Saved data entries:
=-=-=

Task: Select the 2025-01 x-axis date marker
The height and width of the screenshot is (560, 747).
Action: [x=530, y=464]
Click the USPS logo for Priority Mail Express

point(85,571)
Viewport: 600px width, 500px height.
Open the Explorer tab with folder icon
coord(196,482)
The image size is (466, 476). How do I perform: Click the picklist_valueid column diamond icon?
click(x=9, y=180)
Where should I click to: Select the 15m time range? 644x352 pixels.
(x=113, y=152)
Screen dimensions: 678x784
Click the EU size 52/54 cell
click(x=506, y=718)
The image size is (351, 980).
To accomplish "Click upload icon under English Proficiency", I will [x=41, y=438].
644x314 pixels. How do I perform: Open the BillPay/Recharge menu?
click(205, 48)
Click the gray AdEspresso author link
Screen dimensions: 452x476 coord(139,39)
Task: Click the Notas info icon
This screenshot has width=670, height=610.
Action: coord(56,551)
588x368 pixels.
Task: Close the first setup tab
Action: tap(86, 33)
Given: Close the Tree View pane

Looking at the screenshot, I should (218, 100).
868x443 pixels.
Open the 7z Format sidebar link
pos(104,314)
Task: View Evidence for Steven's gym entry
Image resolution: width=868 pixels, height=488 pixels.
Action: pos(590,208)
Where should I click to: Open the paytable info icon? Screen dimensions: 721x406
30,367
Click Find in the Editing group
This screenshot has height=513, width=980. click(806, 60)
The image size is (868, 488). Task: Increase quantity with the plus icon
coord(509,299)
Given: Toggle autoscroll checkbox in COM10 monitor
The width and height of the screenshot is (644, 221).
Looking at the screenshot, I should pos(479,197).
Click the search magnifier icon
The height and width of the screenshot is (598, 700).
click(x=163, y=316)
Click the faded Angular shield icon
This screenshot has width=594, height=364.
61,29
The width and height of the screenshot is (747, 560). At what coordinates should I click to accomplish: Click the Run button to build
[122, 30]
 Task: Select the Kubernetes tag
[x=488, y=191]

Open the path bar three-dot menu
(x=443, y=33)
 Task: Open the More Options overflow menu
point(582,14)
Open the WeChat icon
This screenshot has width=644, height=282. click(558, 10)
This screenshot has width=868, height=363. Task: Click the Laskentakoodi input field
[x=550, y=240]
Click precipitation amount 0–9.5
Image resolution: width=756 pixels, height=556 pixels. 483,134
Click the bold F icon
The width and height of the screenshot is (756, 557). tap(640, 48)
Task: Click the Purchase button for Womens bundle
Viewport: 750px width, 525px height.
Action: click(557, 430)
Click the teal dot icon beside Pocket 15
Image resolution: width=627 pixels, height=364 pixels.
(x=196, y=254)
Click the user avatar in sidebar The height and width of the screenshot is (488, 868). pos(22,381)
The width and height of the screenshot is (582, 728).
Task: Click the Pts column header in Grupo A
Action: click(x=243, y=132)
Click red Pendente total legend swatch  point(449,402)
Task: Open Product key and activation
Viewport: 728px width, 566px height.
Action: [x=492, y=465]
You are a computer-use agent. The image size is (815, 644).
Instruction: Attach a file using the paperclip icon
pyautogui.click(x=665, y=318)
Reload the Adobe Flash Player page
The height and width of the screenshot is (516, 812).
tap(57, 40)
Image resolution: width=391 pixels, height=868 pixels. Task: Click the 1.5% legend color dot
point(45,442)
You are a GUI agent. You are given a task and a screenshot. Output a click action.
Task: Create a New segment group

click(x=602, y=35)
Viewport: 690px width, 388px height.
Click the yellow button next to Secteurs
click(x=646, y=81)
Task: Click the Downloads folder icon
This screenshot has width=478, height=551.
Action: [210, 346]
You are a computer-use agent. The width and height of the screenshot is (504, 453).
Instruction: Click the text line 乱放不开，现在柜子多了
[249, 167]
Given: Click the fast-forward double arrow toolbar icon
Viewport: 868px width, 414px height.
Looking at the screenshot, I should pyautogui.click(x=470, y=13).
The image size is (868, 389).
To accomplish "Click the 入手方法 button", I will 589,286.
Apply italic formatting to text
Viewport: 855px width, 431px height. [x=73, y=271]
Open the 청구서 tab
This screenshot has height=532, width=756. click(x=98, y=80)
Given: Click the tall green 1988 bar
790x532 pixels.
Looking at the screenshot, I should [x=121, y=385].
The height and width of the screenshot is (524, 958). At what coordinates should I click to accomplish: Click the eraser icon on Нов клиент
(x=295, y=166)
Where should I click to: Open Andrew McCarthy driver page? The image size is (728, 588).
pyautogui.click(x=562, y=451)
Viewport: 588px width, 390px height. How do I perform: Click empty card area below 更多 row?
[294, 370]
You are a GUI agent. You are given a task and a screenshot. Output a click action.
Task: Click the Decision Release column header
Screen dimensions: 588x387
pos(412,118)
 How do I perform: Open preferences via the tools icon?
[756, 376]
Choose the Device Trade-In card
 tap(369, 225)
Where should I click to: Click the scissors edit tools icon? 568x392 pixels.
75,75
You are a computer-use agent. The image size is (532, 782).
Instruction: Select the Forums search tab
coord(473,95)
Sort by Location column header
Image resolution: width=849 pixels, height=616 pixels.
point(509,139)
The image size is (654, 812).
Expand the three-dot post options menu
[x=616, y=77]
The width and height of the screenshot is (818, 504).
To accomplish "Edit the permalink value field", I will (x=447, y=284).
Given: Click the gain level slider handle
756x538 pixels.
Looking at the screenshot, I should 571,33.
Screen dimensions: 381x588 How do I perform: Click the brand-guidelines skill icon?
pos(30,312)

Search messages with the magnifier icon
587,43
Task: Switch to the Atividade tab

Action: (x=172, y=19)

=-=-=

Work instruction: In the entries above, identify every line with the word "computer". Copy those lines.

Solution:
You are a computer-use agent. The image size is (815, 644).
You are a computer-use agent. The width and height of the screenshot is (504, 453).
You are a computer-use agent. The image size is (532, 782).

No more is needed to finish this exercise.